_Task instructions:_
Starting at the line that contains "This screenshot has width=600, height=1298.", write out every line through the end of the records exactly as it stands, and leave out all pictures.

_Information shown:_
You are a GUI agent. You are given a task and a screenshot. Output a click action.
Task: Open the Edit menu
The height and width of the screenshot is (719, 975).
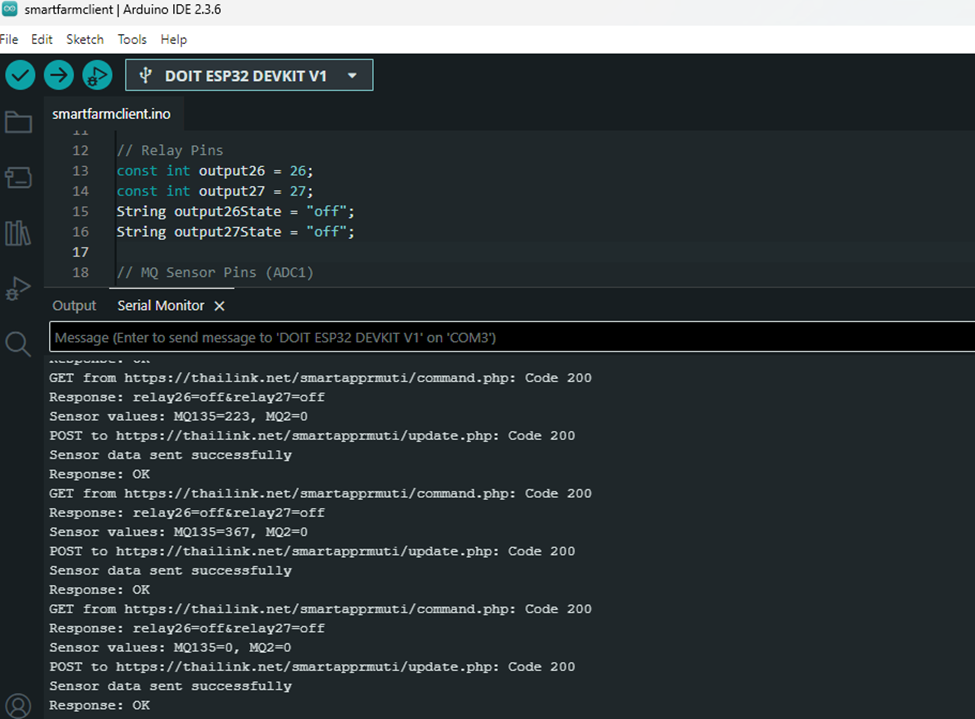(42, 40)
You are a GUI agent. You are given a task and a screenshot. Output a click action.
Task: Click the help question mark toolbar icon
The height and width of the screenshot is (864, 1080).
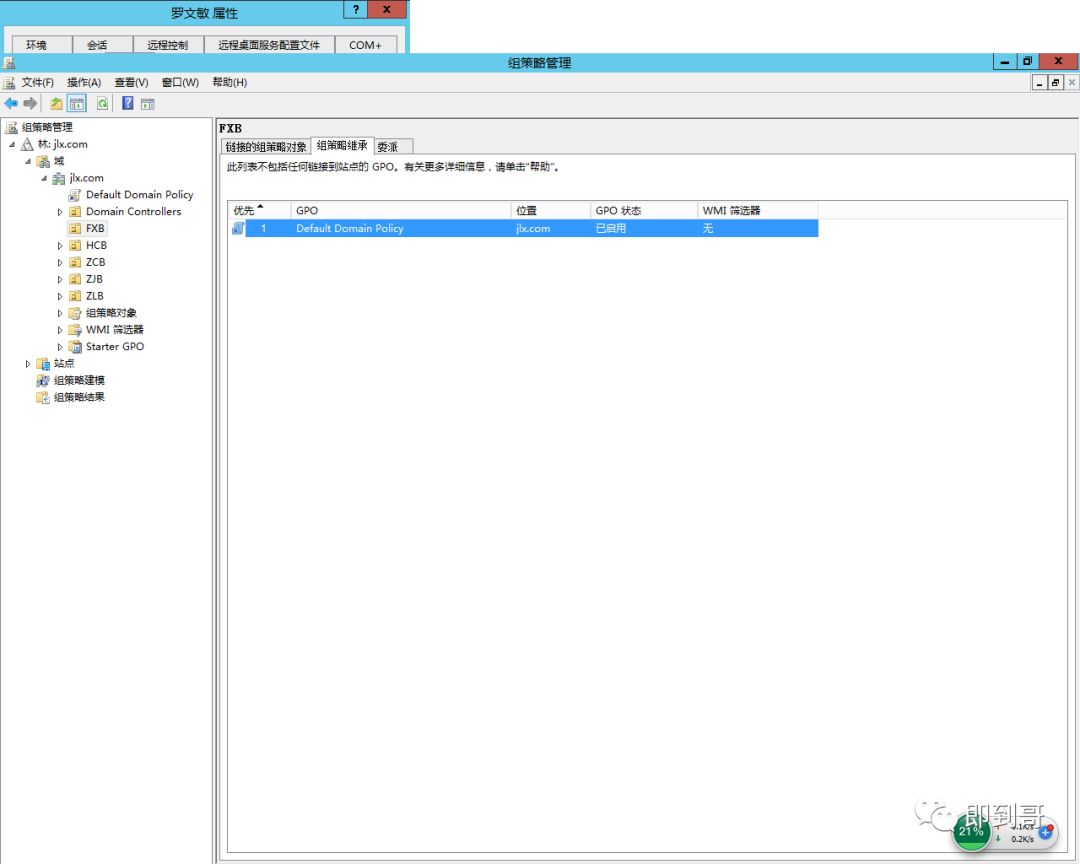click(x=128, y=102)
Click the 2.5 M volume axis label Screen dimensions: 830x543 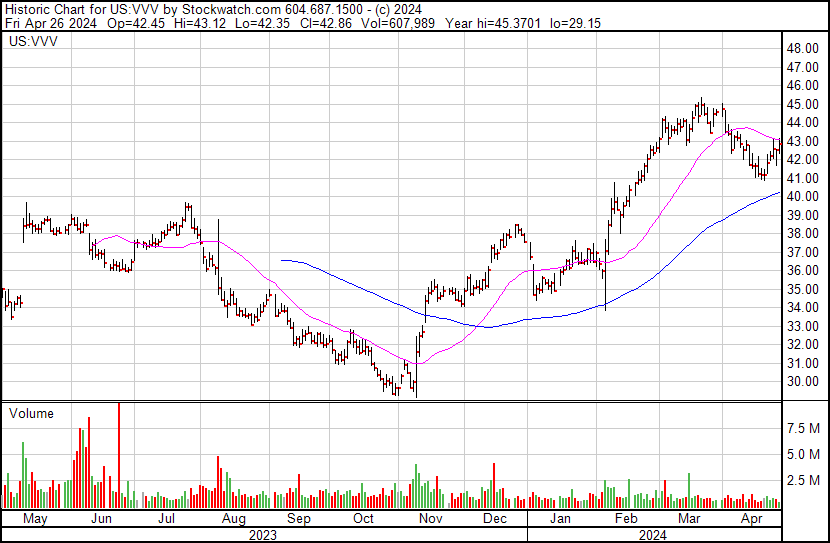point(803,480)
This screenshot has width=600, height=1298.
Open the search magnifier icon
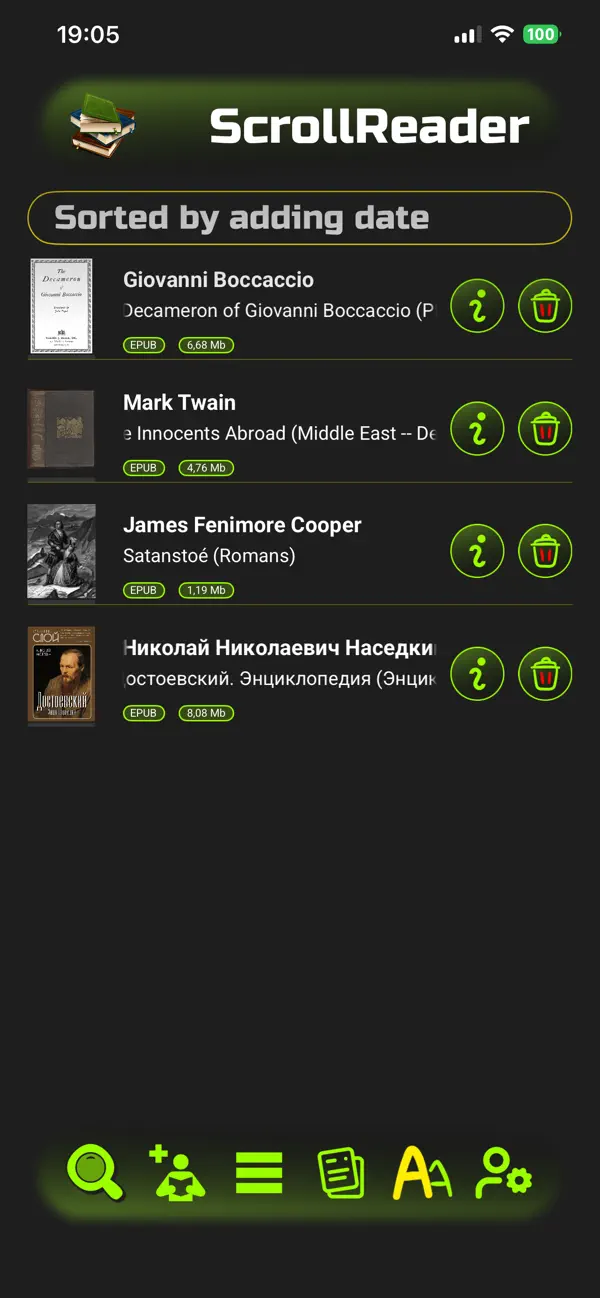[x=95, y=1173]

_Solved problem:_
This screenshot has width=600, height=1298.
Open the search magnifier icon
[x=95, y=1173]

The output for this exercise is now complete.